Generation and Efficacy of Two Chimeric Viruses Derived from GPE Vaccine Strain as Classical Swine Fever Vaccine Candidates.

A previous study proved that vGPE mainly maintains the properties of classical swine fever (CSF) virus, which is comparable to the GPE vaccine seed and is a potentially valuable backbone for developing a CSF marker vaccine. Chimeric viruses were constructed based on an infectious cDNA clone derived from the live attenuated GPE vaccine strain as novel CSF vaccine candidates that potentially meet the concept of differentiating infected from vaccinated animals (DIVA) by substituting the glycoprotein E of the GPE vaccine strain with the corresponding region of non-CSF pestiviruses, either pronghorn antelope pestivirus (PAPeV) or Phocoena pestivirus (PhoPeV). High viral growth and genetic stability after serial passages of the chimeric viruses, namely vGPE/PAPeV E and vGPE/PhoPeV E, were confirmed in vitro.
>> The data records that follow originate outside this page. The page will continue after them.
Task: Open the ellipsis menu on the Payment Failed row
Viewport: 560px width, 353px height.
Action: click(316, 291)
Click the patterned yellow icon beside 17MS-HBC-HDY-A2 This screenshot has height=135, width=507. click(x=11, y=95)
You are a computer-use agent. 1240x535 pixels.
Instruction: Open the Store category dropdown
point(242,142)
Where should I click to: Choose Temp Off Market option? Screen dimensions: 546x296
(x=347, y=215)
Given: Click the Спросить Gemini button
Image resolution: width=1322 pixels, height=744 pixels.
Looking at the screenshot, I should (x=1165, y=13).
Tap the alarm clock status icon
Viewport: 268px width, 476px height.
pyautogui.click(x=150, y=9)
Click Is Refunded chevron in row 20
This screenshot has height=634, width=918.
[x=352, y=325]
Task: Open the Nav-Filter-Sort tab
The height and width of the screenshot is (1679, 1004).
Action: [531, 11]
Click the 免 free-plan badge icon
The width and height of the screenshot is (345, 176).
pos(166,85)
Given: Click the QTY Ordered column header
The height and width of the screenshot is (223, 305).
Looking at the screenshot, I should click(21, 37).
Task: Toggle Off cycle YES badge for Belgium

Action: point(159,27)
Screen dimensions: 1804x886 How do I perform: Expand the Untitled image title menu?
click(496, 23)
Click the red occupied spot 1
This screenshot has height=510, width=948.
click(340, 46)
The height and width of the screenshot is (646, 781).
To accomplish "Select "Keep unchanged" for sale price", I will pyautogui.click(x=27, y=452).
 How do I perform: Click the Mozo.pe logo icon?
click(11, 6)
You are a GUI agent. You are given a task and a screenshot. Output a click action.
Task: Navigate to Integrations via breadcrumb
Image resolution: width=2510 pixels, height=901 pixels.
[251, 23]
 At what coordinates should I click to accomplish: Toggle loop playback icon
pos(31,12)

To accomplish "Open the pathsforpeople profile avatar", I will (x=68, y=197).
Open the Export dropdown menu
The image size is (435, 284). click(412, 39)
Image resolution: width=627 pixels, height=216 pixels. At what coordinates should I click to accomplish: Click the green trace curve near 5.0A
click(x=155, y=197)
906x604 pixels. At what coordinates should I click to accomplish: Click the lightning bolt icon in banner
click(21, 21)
In vivo investigation revealed that two chimeric viruses had comparable immunogenicity and safety profiles to the vGPE vaccine strain. Vaccination at a dose of 10 TCID with either vGPE/PAPeV E or vGPE/PhoPeV E conferred complete protection for pigs against the CSF virus challenge in the early stage of immunization. In conclusion, the characteristics of vGPE/PAPeV E and vGPE/PhoPeV E affirmed their properties, as the vGPE vaccine strain, positioning them as ideal candidates for future development of a CSF marker vaccine.